Из всех сыновей Петра Петровича я лично знаю только Paolo. В конце 90-х годов прошлого [ХГХ] столетия он уже составивший себе довольно большую известность за границей, приехал в Россию и явился к нам. Было странно познакомиться с этим полуитальянцем-полуамериканцем, в котором было столько семейного сходства и общих черт характера.
Paolo был художником Божией милостью. В своем художественном творчестве он также решительно отрицал всякую науку. Благодаря этому, почти все его произведения отмечены самыми элементарными промахами и недостатками, часто резкой несоразмерностью частей. В маленьких статуэтках эти недостатки порою менее заметны, но как только приходилось небольшую модель увеличивать во много раз, так во столько же раз вырастали все ее дефекты. В сущности, все его произведения были гениальными эскизами.
Отрицая всякую науку, рассудочное знание, Paolo признавал в искусстве только непосредственное восприятие жизни. Уловить и воспроизвести жизнь – вот единственная задача художника, которую он признавал. У Paolo какая-то своя религия жизни. Для него всякое посягательство на жизнь – грех. Поэтому он вполне последовательный вегетарианец, и всех, кто ест мясо он называет animaux carnivores[33], cimetières ambulants[34]. Его тяготило, что к гипсу примешивается животное сало, и он успокоился только когда нашел итальянца, заменившего сало растительным маслом.

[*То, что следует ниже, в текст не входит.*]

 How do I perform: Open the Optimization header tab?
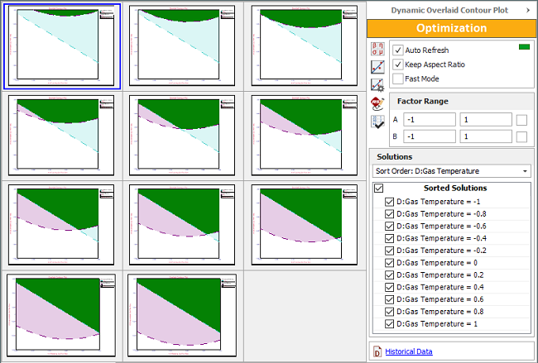pyautogui.click(x=451, y=28)
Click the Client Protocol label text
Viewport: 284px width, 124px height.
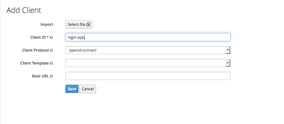click(36, 50)
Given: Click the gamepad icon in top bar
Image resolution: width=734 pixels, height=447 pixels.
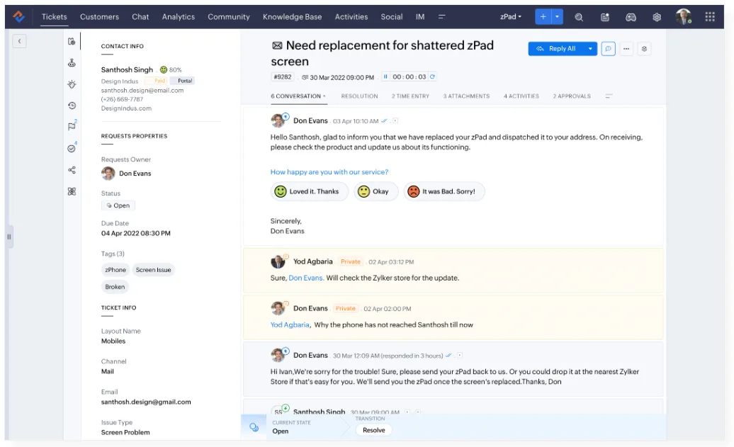Looking at the screenshot, I should (631, 17).
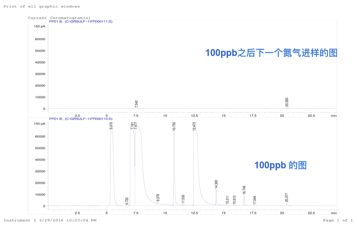This screenshot has height=226, width=357.
Task: Click the 20.393 peak label in upper chromatogram
Action: pyautogui.click(x=287, y=102)
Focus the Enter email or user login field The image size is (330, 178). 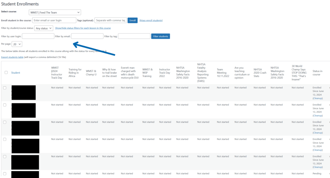54,20
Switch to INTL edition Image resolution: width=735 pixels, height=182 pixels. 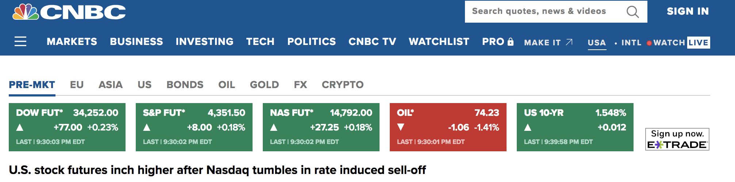click(631, 43)
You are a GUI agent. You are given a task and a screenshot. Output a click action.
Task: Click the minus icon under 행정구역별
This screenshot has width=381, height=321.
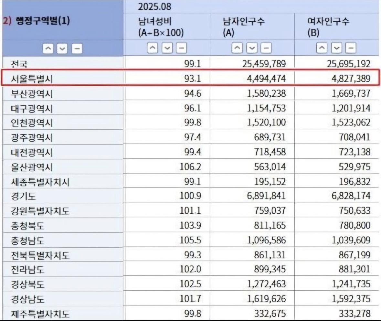(x=77, y=49)
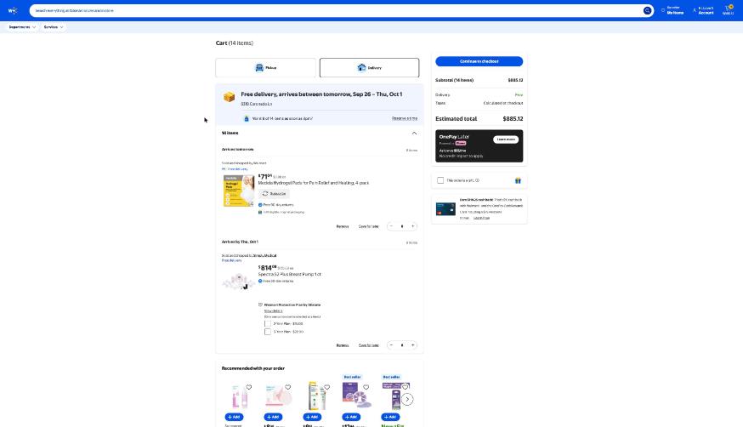Click the Reorder My Items heart icon

[x=663, y=10]
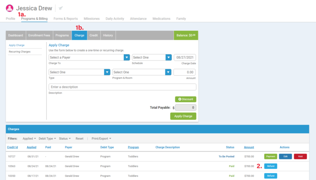The image size is (316, 180).
Task: Click the Amount input field
Action: pyautogui.click(x=185, y=72)
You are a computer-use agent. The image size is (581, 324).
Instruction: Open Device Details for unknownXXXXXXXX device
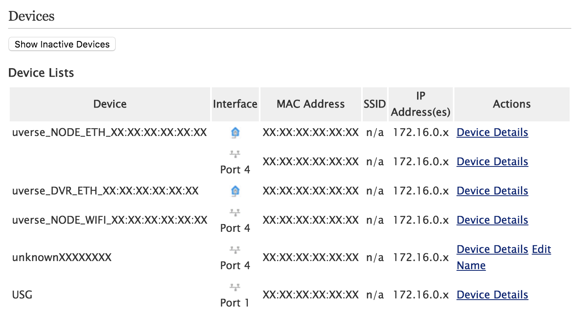[492, 249]
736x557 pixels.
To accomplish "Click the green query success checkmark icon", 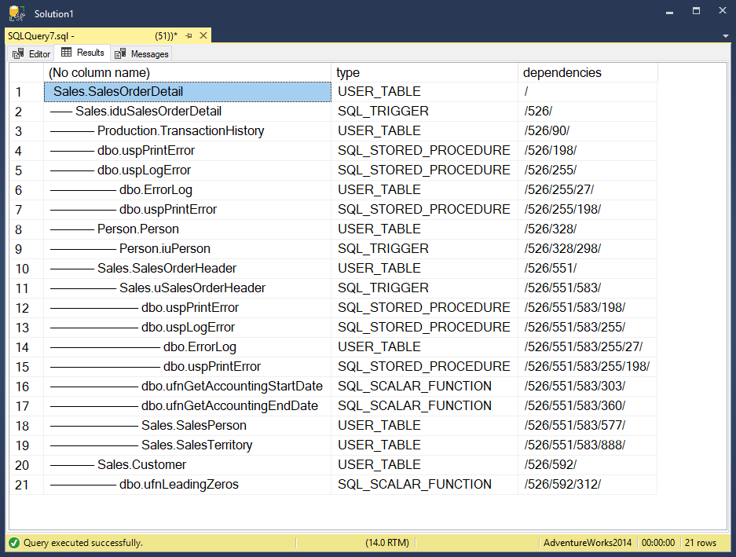I will click(x=14, y=543).
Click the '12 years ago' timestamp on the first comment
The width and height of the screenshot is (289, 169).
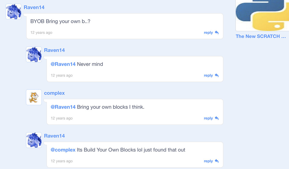pyautogui.click(x=41, y=32)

Поклоняясь жизни, Paolo бессознательно искал и поклонялся в ней правде. Самая лучшая и самая сильная сторона его творчества есть действительно та правда жизни, которую ему удавалось уловить в жесте, выражении. Задравший хвост теленок, жеребенок, жмущийся к своей матке, мать с ребенком (моя сестра Марина), заснувший извозчик в санях, с клячей, опустившей понуро голову под снегом – все это движения, выхваченные из жизни. Безо всякой тенденции и какого-либо желания создать обобщающий образ – в силу одного стихийного таланта Paolo воспроизводил в лучших своих вещах образы материнства, или животной радости жизни, или, наконец, народный облик простоты, смирения и покорности судьбе в лице этого извозчика.
Его статуэтка [Льва] Толстого в русской рубашке с босыми ногами, или статуя императора Александра III на грузной лошади, которую придавил под собой могучий всадник, в котором чувствуется какая-то черноземная сила былинного богатыря{9} – все это прекрасные идейные образа, хотя художник не преследовал никакой идеи, а хотел уловить только правду жизни. То же самое можно сказать о его статуе Данте{10}, которая дышит средневековой мистикой. Все это постигалось художником внутренним чутьем, хотя он был абсолютно лишен всякого образования, всякого рассудочного синтеза. Толстой очень ценил в Paolo его непосредственность и первобытность.